**Records for the exercise**
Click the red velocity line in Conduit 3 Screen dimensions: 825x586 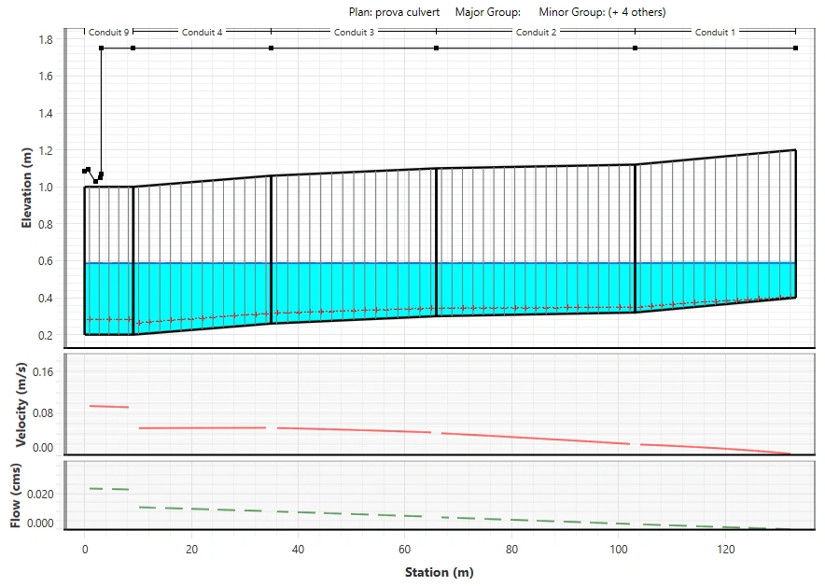point(355,429)
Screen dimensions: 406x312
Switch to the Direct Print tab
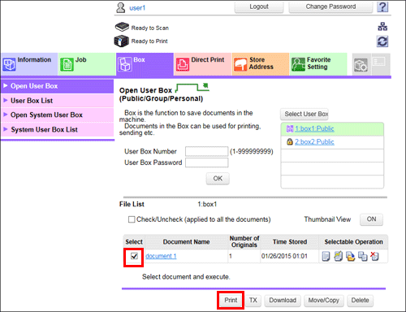point(203,64)
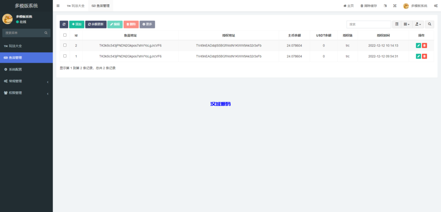Switch to the 玩法大全 tab

(x=76, y=6)
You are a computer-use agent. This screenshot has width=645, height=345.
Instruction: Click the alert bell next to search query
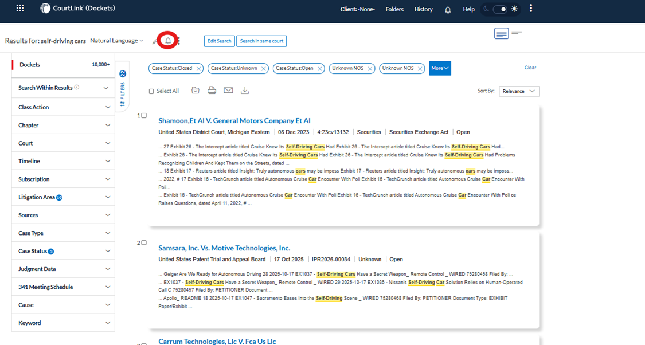168,41
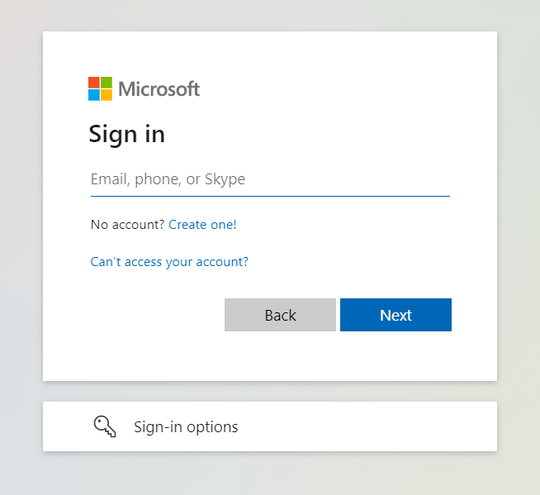Screen dimensions: 540x495
Task: Click the blue square of the Microsoft logo
Action: pyautogui.click(x=94, y=94)
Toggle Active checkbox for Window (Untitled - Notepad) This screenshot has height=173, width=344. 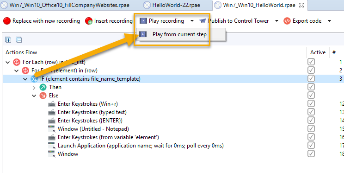click(x=311, y=129)
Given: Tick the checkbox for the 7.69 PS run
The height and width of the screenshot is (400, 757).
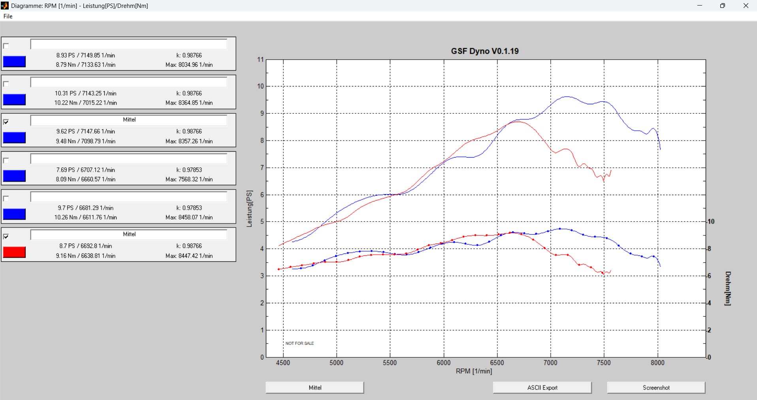Looking at the screenshot, I should tap(6, 160).
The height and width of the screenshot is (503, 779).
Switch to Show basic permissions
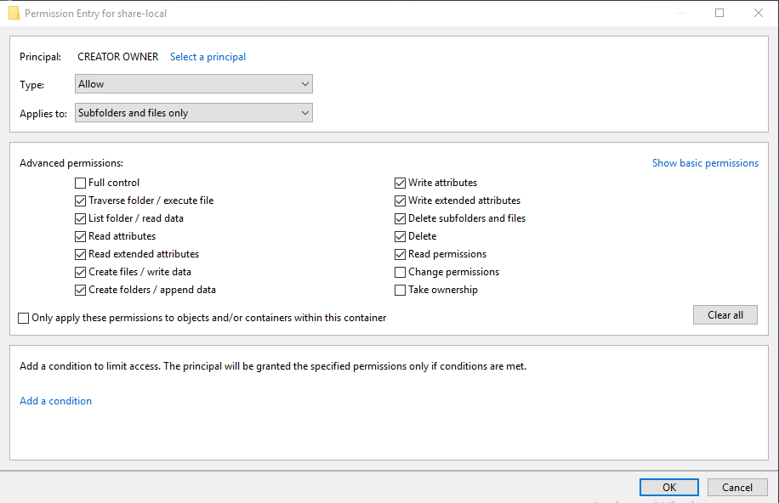(705, 163)
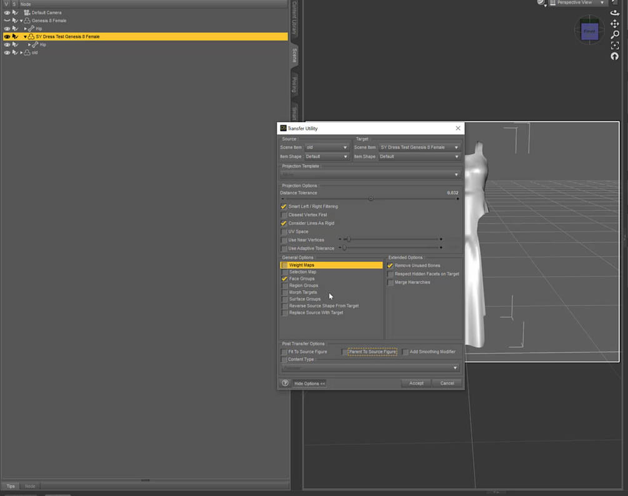Switch to the Scene side tab
This screenshot has height=496, width=628.
pos(294,55)
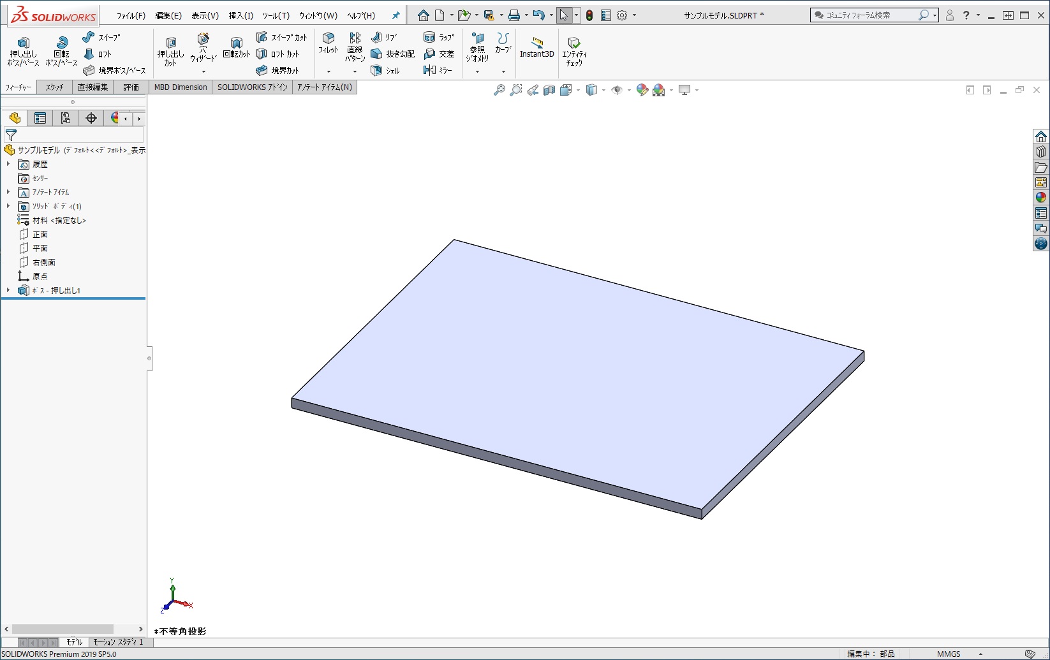Select the 押し出しボス/ベース extrude tool
1050x660 pixels.
(x=23, y=51)
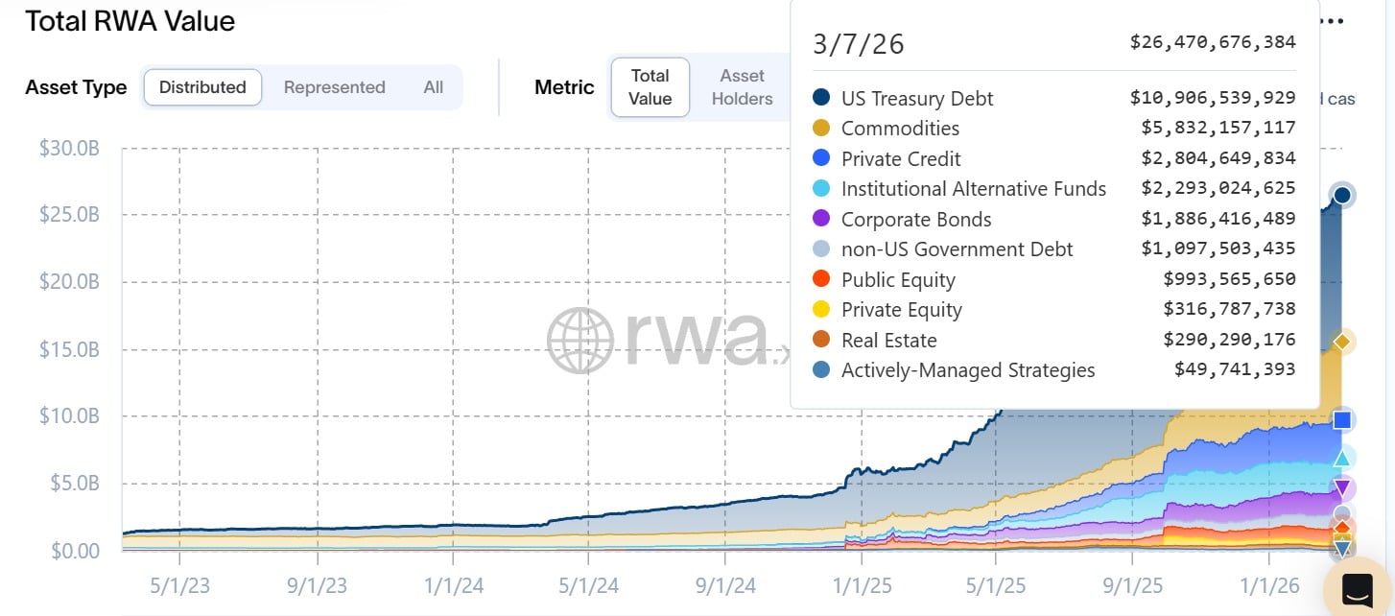Select the Represented asset type option
Screen dimensions: 1395x616
[334, 86]
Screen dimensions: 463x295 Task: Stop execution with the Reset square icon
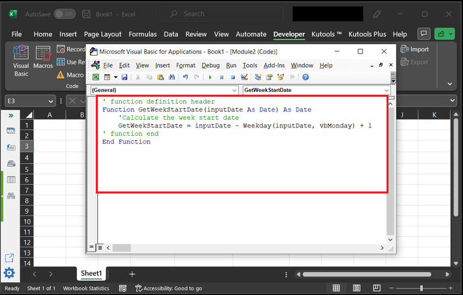(233, 77)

**Work instruction**
A picture must not appear in the copy. Transcribe exactly the lines from the one with "Screen dimensions: 463x295" through the final line of the entries, both included, and no more.

**Solution for this problem**
Screen dimensions: 463x295 Task: Stop execution with the Reset square icon
(233, 77)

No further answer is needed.